> MATERIAL PROVIDED:

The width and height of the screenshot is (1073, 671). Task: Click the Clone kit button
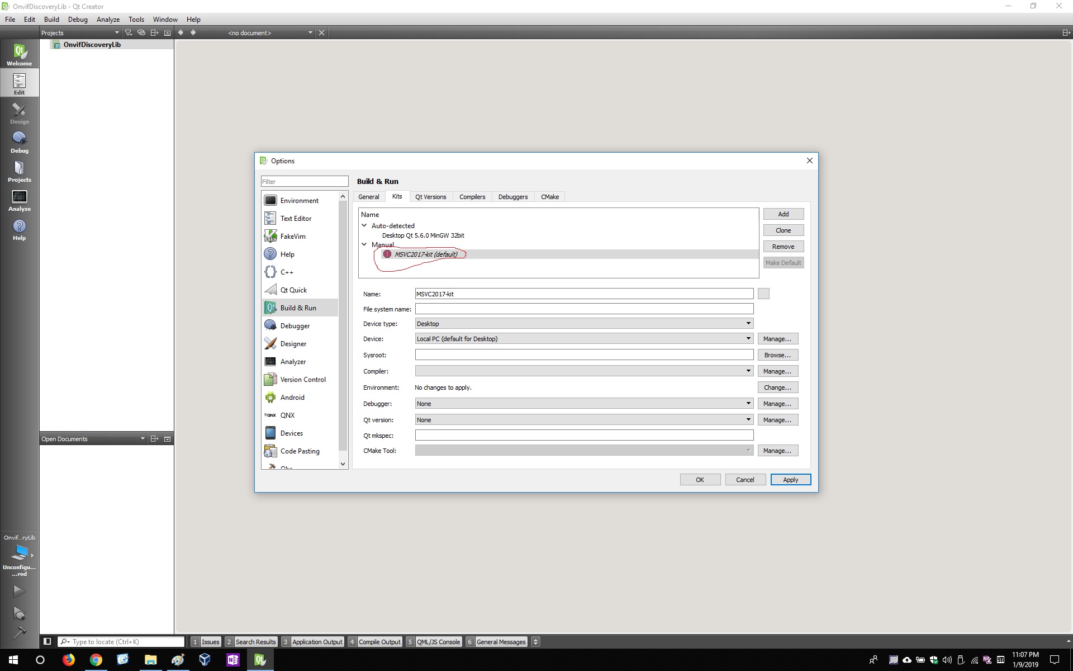pos(783,230)
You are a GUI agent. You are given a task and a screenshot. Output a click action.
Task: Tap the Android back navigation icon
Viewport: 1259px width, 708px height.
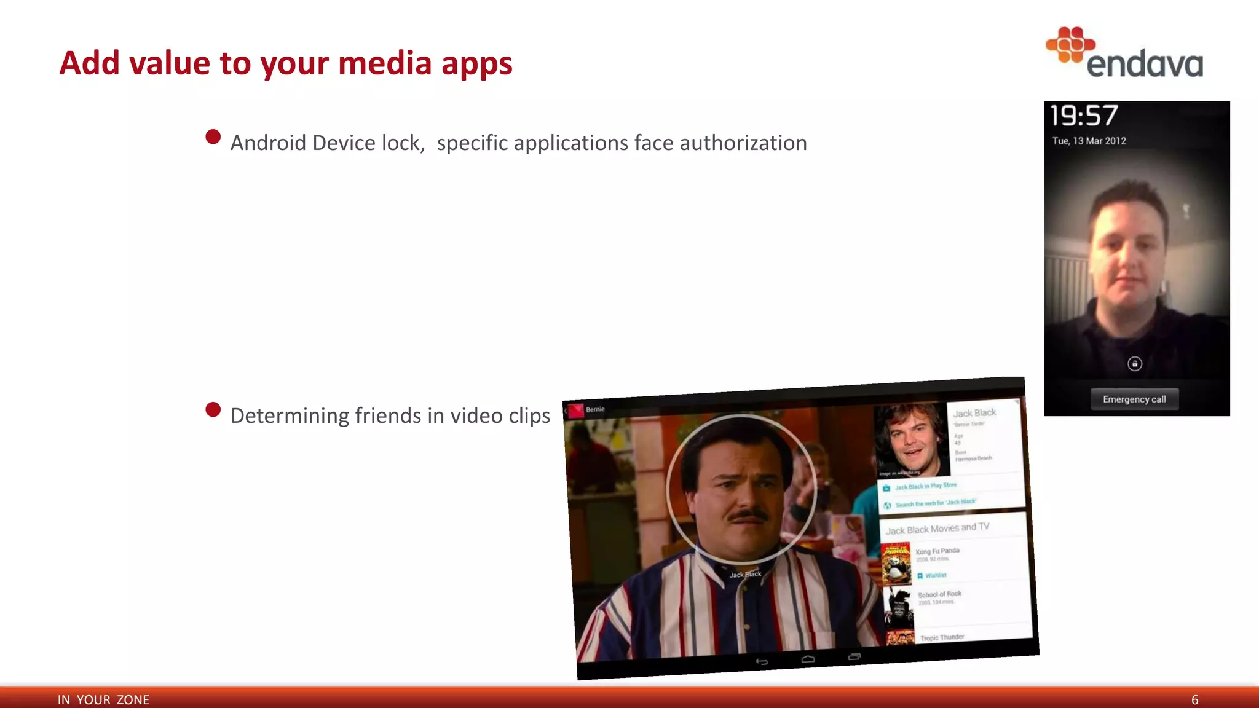[x=762, y=662]
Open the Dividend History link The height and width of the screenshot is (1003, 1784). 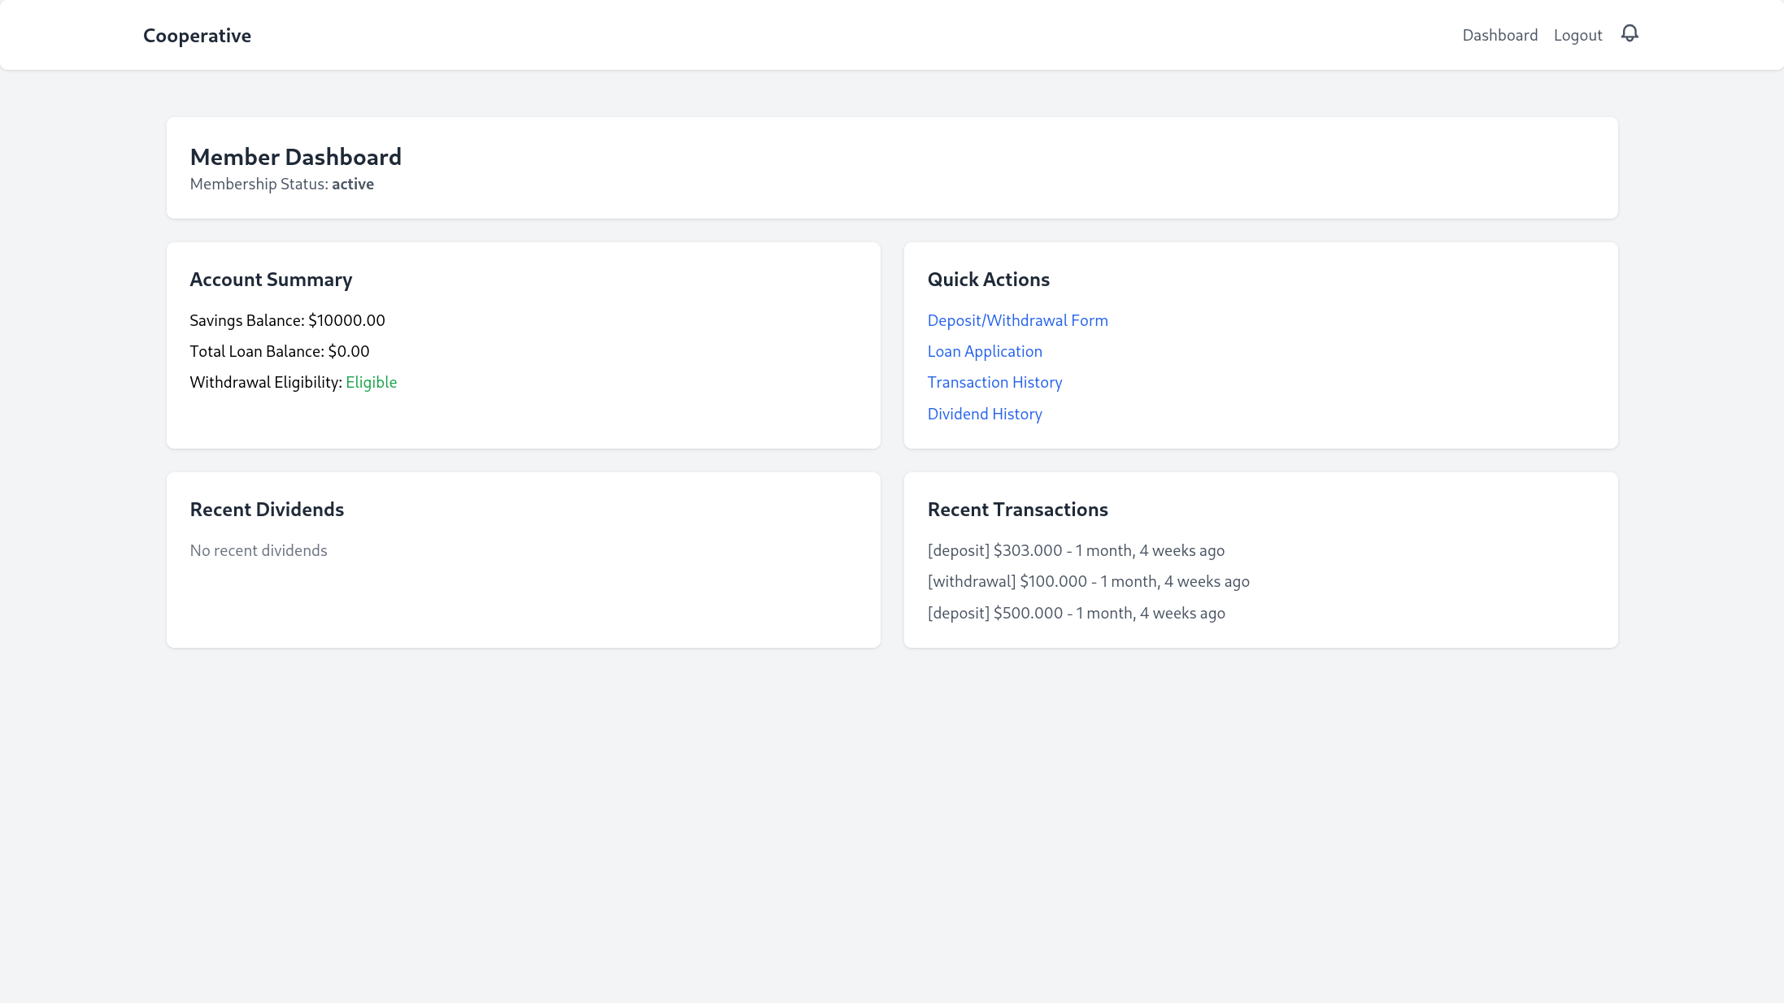pos(984,414)
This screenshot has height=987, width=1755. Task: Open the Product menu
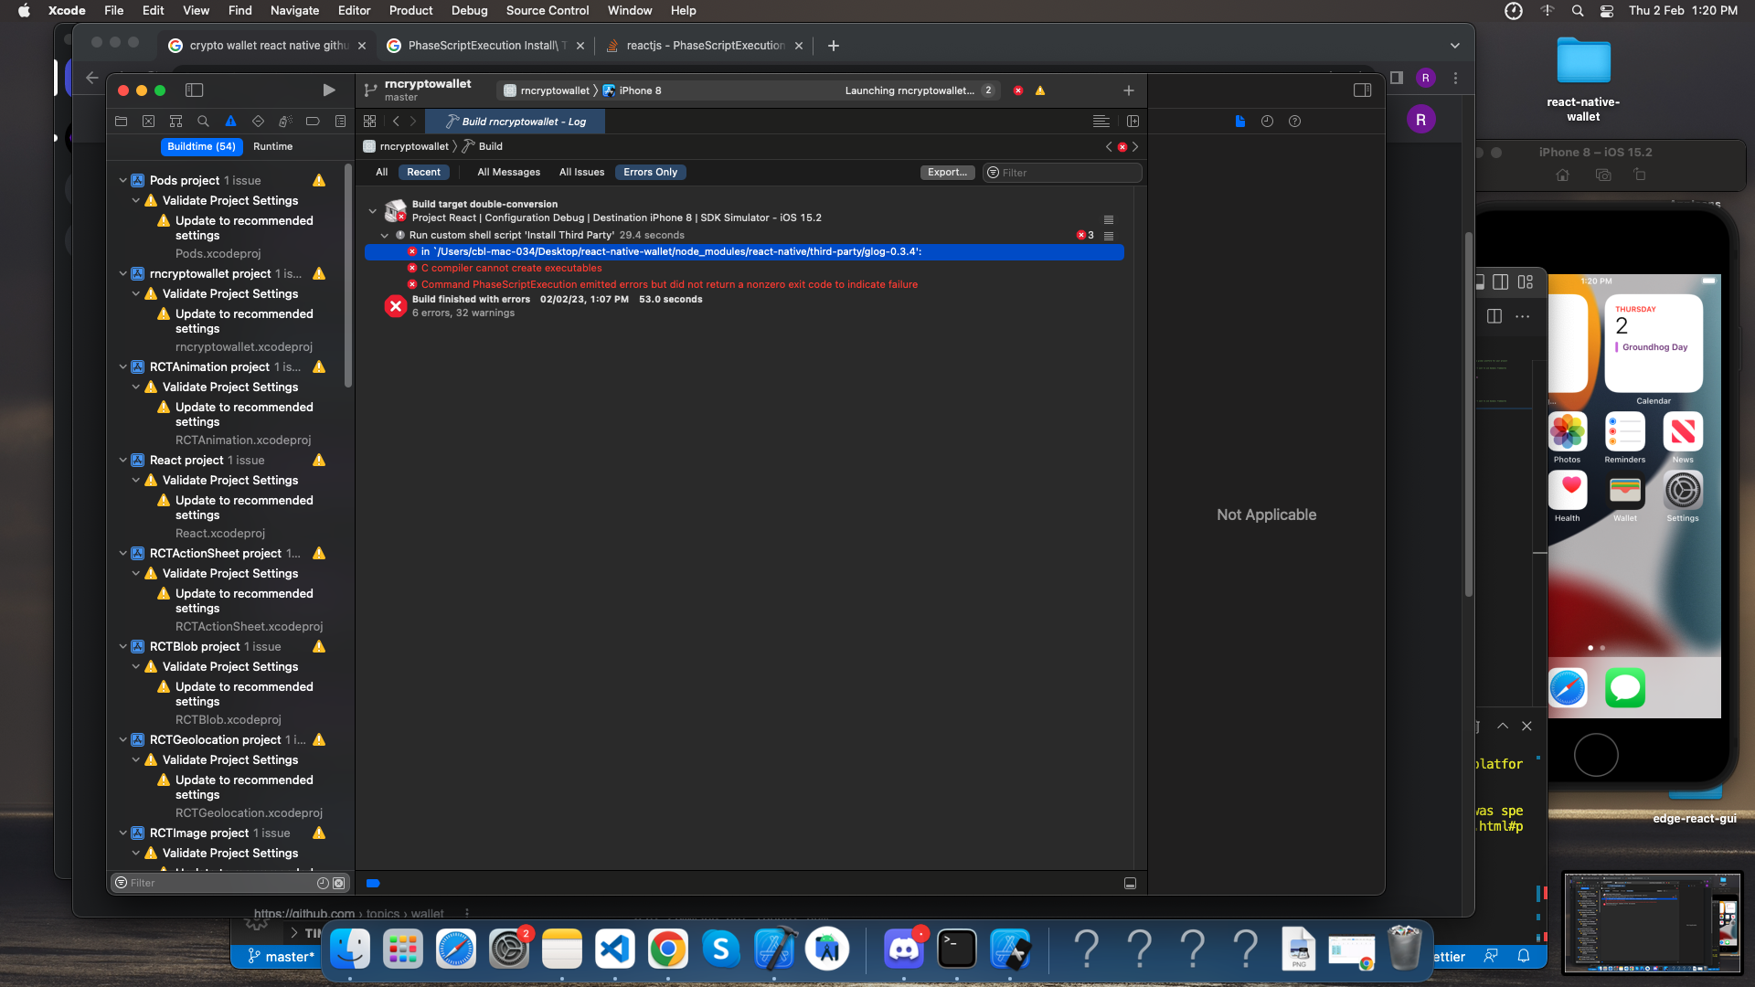coord(410,10)
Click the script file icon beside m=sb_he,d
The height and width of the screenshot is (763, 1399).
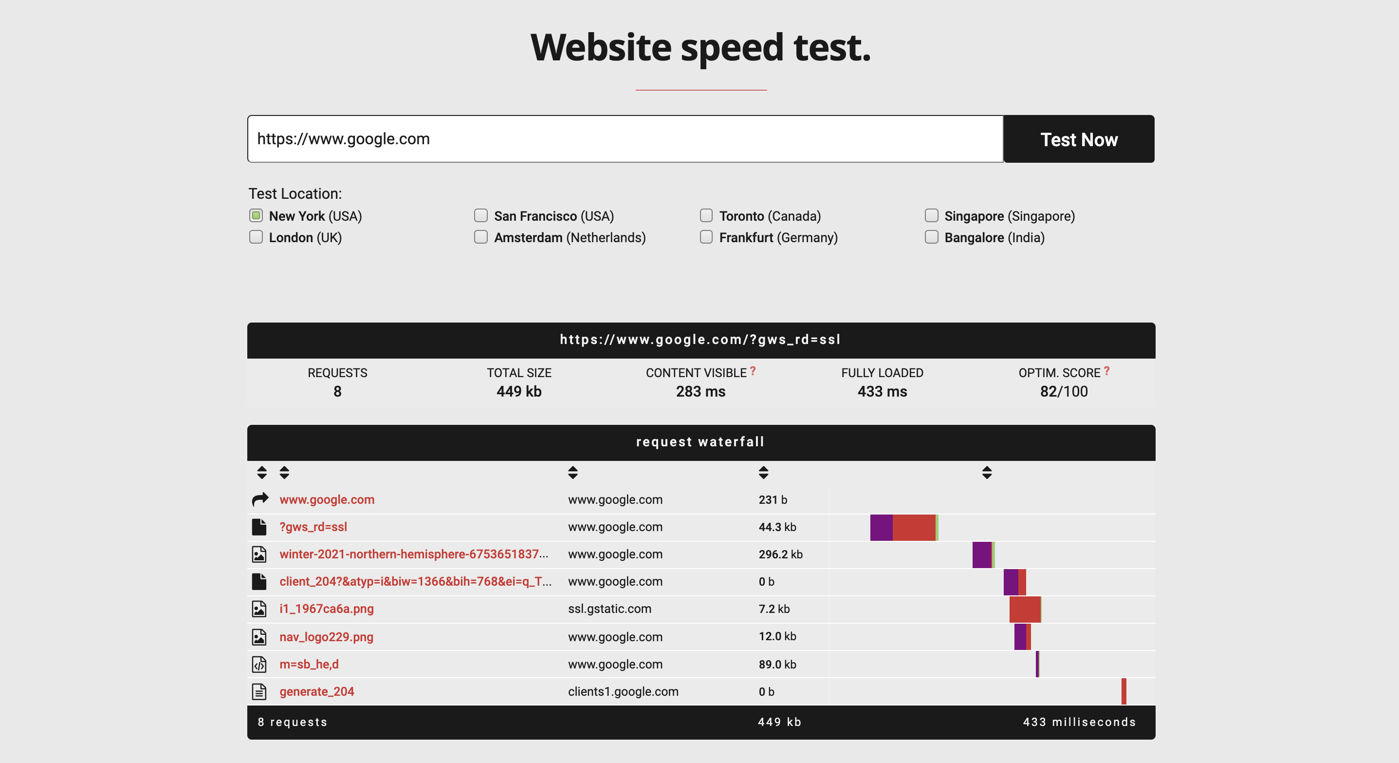point(259,664)
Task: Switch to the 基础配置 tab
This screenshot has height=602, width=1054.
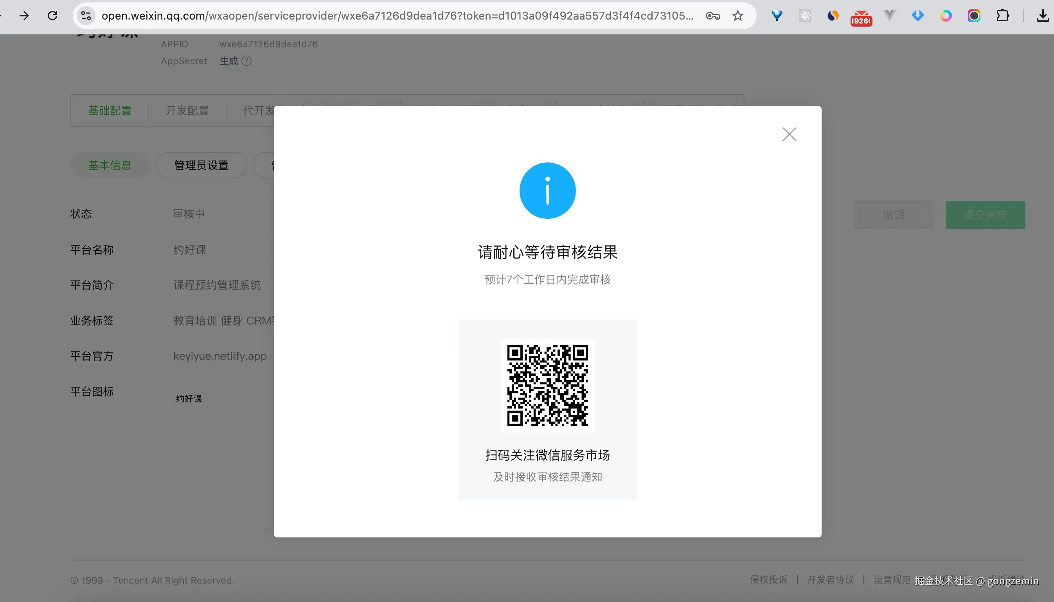Action: click(109, 110)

> TASK GOAL: Every line from the one with "Task: Switch to the 基础配置 tab" through the last line of the listing above must be written out exactly, and no picture may appear.

> RESPONSE TO THE TASK:
Task: Switch to the 基础配置 tab
This screenshot has height=602, width=1054.
Action: click(109, 110)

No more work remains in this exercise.